An EU-funded project has launched a major initiative on the molecular basis of learning and memory. Cognitive disorders including amnesia and dementia could benefit from the development of new therapies.

Health

Neurotransmission and its molecular basis are important in neuroscience as the basis for therapies for diseases such as Alzheimer's and how to maximise learning. As regards memory, long term potentiation (LTP) is thought to represent a substrate for memory formation in the brain. Researchers from the 'Sumoylation and kainate receptor synaptic plasticity' (Sumokainate) project have recently completed an investigation into learning, memory and synaptic plasticity. Two main pathways that lead to LTP have been elucidated. First, the team used a recently discovered compound, 77-LH-28-1, that can bind onto a muscarinic acetylcholine receptor (mAChR), part of a family of molecules that plays a major role in enhancing cognitive function. The molecule 77-LH-28-1 is significant in that it can bind onto a mAChR, thereby opening another receptor, N-methyl-D-aspartate (NMDA). Research has shown this is a predominant molecular device for controlling synaptic plasticity and memory function. It therefore qualifies as a candidate for treatment of Alzheimer's disease. A new technique developed by the Sumokainate team, dynamic clamping, is a refinement of patch clamping. The technique allows the emulation of activity or inhibition of ion channels at the cell's membrane. Data collected during dynamic clamping shows that a phenomenon known as after-depolarisation plays a role in LTP induction. After-depolarisation means the cell is more excitable than normal. Project scientists showed that another pathway, revealed by the inhibitor XE-991 that acts on Kv7 channels, enhances neural excitability. Kv7 inhibition therefore promotes NMDA receptor opening and in turn facilitates LTP. Perhaps the most exciting part of the Sumokainate research was investigation into the role of sumoylation in synaptic scaling, a form of synaptic plasticity.
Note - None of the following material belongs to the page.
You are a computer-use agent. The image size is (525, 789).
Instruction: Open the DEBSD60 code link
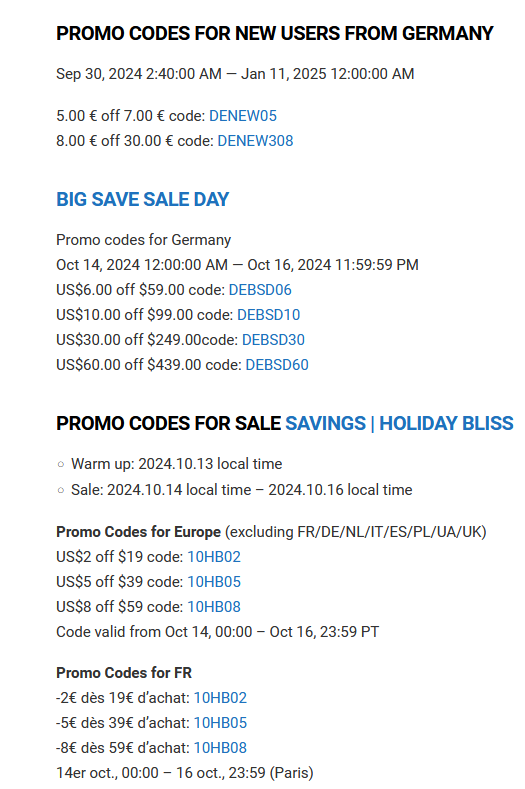(277, 365)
Synaptic scaling acts in a negative feedback manner to stabilise neuron firing. Sumoylation is the addition of small proteins to a protein to modify its function. Cells were treated with the protein neurotoxin tetrodotoxin (TTX) to prevent synaptic activity. Project data obtained after application of biochemical techniques to modulate sumoylation showed that this process does indeed play a part in homeostatic synaptic scaling of responses. To date, the role of sumoylation has been largely unknown outside the nucleus. Project results have therefore provided a novel mechanism for sumoylation that underlies synaptic plasticity.